Overslaan en naar de inhoud gaan
Top
Op Stap naar de Eerste Amsterdamse Onroerend Goed Veiling
Afmijnen, plokken, gunnen

Waar malafide onroerend-goedhandelaren ook een poot aan de grond krijgen, níet in Amsterdam. Gecontroleerd bieden op panden die executoriaal worden verkocht, is op de Eerste Amsterdamse Onroerend Goed Veiling zo goed als onmogelijk. “Daarvoor is de sociale controle te groot”, meent directeur Didi van den Elsaker. Een avondje gunnen, plokken en afmijnen.
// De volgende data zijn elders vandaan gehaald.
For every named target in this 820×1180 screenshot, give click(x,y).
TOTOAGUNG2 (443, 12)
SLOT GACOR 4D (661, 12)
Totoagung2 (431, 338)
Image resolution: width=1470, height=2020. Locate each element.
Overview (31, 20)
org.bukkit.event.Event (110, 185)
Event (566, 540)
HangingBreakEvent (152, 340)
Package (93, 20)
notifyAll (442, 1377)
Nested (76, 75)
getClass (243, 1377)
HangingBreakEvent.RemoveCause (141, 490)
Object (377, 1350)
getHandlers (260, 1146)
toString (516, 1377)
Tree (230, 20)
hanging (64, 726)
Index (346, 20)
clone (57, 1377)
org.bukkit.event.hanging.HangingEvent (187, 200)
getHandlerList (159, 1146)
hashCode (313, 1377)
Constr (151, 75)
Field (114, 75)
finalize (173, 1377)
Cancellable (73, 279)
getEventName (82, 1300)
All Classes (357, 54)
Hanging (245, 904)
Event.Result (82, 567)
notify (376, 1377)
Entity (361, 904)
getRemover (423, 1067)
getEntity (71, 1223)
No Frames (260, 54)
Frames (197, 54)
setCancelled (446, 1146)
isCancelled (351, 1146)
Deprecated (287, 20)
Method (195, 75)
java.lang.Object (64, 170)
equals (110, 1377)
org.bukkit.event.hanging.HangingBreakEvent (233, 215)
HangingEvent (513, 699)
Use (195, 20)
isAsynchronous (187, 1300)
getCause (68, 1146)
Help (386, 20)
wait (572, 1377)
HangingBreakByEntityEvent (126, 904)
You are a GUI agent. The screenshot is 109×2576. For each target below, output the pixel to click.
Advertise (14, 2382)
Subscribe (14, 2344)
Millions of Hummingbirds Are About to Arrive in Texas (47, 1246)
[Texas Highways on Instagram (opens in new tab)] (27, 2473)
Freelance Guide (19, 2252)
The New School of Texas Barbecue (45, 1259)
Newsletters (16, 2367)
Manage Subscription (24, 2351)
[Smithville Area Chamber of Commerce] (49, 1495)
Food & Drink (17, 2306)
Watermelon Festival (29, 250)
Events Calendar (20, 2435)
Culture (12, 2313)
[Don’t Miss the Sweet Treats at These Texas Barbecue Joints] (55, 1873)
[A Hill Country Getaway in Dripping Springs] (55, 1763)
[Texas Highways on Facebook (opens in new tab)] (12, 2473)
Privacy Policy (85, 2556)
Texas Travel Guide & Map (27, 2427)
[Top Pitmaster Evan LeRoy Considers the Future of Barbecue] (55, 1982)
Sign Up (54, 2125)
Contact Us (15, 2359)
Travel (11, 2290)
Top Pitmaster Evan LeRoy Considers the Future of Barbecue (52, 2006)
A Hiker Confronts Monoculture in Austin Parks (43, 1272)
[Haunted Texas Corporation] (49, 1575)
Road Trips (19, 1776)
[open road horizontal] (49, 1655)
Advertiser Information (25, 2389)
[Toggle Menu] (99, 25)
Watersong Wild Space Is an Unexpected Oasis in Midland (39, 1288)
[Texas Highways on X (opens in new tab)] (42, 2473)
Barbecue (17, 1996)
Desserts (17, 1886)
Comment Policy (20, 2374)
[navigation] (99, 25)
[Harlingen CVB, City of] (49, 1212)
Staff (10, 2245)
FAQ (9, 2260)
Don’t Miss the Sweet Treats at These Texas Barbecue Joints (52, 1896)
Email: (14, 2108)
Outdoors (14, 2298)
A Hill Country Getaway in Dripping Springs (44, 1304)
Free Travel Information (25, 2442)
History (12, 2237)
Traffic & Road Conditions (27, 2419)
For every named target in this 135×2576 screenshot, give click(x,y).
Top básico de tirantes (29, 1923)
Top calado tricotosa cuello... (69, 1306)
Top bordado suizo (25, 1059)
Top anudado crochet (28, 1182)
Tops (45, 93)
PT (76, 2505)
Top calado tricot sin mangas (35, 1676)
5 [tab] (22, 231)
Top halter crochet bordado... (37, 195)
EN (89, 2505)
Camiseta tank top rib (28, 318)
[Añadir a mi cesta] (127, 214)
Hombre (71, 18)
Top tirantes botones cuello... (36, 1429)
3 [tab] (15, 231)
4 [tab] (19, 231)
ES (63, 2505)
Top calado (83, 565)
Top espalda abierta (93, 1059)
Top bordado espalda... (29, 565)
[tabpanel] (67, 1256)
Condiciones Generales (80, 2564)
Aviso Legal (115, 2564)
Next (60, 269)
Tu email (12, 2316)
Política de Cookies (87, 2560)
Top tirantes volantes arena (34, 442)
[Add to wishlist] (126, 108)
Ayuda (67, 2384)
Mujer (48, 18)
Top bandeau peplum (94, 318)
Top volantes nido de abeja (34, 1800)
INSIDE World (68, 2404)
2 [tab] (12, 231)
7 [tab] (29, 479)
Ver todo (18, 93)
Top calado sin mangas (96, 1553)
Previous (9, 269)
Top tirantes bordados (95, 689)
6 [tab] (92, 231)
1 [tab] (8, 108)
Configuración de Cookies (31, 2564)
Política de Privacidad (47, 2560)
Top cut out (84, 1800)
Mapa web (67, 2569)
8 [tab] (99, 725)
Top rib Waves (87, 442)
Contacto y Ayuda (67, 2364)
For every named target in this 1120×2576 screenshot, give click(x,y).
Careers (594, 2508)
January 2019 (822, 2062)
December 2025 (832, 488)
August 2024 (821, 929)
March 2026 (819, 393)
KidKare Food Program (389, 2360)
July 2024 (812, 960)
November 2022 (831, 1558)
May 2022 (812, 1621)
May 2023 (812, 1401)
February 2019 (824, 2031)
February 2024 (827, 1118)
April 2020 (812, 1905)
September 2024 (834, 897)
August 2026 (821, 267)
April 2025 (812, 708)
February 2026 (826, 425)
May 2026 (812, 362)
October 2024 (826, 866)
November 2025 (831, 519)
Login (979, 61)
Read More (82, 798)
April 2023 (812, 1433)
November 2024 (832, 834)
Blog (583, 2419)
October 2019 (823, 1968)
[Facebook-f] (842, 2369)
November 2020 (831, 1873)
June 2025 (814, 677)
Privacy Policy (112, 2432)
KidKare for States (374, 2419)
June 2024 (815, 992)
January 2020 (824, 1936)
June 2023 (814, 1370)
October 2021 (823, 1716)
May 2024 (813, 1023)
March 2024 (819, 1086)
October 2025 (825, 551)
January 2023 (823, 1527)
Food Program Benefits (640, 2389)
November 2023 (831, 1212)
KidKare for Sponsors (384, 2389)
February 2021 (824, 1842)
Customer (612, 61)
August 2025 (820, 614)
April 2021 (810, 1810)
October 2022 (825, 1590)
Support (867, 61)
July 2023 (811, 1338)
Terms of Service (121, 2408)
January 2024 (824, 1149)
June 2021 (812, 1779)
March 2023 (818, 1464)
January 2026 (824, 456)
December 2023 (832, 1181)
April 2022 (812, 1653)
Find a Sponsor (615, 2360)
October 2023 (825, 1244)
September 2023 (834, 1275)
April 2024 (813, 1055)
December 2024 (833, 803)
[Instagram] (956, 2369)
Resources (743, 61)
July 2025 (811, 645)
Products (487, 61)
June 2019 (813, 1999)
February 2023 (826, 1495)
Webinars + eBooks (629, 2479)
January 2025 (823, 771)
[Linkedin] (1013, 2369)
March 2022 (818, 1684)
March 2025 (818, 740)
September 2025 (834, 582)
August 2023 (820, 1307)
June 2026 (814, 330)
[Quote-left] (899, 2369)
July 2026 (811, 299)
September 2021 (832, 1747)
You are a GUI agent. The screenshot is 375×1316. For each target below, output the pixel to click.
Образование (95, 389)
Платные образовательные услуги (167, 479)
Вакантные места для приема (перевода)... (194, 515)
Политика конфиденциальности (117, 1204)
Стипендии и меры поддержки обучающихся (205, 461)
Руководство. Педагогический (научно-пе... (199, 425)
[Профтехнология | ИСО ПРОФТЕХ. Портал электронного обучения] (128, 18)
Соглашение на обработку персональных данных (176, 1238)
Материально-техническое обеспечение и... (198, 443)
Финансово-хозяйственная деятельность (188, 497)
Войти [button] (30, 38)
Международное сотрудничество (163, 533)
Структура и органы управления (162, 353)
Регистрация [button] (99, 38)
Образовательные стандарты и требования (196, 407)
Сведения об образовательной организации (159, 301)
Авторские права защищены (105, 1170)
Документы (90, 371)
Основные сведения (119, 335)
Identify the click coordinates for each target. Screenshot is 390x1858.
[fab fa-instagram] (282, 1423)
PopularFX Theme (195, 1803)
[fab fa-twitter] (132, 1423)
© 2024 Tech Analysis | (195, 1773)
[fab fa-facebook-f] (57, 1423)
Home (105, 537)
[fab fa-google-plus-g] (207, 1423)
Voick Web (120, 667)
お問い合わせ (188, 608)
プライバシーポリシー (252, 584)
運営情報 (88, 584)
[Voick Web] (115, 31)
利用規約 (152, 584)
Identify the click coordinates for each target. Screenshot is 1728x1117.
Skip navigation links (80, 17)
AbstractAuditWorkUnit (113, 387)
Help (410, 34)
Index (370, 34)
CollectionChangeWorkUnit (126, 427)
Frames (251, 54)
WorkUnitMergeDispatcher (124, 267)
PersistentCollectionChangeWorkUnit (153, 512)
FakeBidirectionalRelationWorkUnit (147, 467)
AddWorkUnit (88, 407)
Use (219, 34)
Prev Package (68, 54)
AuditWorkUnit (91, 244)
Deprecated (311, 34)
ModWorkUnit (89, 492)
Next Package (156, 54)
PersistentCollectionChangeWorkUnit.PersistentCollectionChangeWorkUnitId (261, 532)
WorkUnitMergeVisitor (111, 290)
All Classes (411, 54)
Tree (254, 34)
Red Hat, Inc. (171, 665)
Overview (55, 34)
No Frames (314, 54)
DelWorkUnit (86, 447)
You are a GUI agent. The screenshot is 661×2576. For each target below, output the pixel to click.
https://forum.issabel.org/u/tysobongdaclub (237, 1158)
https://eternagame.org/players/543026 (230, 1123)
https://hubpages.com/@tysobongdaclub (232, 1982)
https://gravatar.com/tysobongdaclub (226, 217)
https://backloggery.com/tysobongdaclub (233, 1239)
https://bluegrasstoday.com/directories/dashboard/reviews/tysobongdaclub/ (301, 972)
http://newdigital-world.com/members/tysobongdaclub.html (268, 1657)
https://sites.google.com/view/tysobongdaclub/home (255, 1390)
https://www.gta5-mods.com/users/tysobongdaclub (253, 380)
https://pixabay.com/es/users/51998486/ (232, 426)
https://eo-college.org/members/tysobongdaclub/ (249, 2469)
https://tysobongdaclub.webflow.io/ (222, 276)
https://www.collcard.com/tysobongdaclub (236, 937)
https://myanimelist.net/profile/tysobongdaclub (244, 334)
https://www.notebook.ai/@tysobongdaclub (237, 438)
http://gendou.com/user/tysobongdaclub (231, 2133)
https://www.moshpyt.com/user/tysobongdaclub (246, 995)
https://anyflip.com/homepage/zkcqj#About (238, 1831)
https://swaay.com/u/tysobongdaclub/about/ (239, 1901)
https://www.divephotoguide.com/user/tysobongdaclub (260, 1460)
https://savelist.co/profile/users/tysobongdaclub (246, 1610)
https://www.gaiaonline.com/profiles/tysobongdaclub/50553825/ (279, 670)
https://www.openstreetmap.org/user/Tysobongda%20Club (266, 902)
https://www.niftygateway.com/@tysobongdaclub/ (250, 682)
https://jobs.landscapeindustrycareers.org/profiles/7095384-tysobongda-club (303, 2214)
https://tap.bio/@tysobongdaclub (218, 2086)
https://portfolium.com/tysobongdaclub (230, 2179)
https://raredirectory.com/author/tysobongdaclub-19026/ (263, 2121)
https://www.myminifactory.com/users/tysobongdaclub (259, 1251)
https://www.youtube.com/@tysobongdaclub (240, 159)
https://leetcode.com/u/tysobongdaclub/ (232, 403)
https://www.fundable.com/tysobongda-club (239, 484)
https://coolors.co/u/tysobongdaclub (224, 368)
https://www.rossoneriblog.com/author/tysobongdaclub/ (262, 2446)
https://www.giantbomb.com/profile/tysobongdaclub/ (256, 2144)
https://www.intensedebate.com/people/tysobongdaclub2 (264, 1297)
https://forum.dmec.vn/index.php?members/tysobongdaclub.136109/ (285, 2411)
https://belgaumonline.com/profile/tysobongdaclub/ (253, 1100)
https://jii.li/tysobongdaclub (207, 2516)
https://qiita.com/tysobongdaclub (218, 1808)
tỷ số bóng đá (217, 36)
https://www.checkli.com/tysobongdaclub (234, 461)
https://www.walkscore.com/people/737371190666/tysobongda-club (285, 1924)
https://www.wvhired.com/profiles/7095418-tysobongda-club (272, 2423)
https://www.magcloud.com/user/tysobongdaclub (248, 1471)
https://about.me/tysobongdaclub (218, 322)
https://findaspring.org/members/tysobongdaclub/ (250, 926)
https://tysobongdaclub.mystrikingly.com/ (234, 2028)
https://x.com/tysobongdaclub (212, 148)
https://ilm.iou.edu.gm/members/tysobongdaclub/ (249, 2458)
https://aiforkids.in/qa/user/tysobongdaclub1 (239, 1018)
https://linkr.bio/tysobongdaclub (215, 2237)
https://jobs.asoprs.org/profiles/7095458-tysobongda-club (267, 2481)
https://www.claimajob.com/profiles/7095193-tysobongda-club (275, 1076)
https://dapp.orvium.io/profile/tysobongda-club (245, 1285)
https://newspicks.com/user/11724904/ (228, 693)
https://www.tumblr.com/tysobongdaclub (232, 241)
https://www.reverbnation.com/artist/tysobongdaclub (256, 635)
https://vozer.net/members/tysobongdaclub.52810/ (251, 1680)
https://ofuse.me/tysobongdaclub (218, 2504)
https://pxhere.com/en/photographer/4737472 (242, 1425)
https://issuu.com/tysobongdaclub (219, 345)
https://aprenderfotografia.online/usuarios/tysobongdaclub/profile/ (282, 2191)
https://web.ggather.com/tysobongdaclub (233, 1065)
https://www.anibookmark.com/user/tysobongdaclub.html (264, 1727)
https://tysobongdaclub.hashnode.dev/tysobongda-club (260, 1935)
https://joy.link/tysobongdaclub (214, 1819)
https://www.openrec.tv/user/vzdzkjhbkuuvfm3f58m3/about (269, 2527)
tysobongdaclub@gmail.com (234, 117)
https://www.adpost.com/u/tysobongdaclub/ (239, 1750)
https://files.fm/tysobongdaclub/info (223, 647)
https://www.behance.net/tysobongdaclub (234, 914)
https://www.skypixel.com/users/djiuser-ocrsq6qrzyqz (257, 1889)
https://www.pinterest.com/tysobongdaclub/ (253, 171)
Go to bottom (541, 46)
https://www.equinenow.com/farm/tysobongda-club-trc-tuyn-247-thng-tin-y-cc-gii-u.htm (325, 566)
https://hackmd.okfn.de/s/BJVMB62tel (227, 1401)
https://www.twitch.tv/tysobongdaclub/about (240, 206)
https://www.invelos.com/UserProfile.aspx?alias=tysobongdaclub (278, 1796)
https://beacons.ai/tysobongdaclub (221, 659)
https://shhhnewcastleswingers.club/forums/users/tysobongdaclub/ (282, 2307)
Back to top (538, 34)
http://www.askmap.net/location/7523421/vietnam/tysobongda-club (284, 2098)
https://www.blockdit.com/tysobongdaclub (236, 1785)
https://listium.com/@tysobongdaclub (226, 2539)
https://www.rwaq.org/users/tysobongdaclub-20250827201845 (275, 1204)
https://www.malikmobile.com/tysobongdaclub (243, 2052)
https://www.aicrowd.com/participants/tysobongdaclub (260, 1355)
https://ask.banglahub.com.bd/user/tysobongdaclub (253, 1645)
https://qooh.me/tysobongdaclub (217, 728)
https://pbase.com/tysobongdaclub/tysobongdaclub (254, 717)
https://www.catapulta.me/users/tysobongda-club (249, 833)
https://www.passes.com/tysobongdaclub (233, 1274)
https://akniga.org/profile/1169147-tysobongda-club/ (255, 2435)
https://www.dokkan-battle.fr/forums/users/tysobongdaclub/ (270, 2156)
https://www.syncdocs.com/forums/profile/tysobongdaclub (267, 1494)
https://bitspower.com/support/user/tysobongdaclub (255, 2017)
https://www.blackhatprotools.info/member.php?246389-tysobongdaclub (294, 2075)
De Eerste Amsterdamse Onroerend Goed Veiling
Dateert al van midden negentiende eeuw. Bestaat als BV sinds 1992. Ongeveer dertig maal per jaar vindt de veiling plaats in Park Plaza, Rokin 78. De Amsterdamse veiling doorloopt het complete proces van opbod en afslag op één avond. Dat is uniek in Nederland. De veiling is openbaar, particulieren, c.q. niet-makelaars mogen meebieden.
Gemiddeld liggen de opbrengsten van de veiling hoger dan in de onderhandse markt. Opdrachtgevers betalen de veilingkosten volgens een vast, degressief tariefstelsel (0,6 procent in de laagste regionen van de opbrengst, 0,25 procent in de hogere).
Vorig jaar werd voor 90 miljoen euro geveild. Zodra de veilingborden op het te verkopen huis hangen, kunnen belangstellenden iedere dinsdag- en donderdagmiddag tussen 14 en 16 uur de te veilen panden bezichtigen. Daarvoor is vier weken uitgetrokken. Overigens is het bij executoriale veiling niet vanzelfsprekend dat huidige bewoners het pand openstellen.
De regionale beroepsorganisatie MVA (Makelaarsvereniging Amsterdam), waarbij zo’n 450 makelaars zijn aangesloten, is nauw met de veiling verbonden. Directeur is, sinds twaalf jaar, Didi van den Elsaker, tevens directeur van de MVA.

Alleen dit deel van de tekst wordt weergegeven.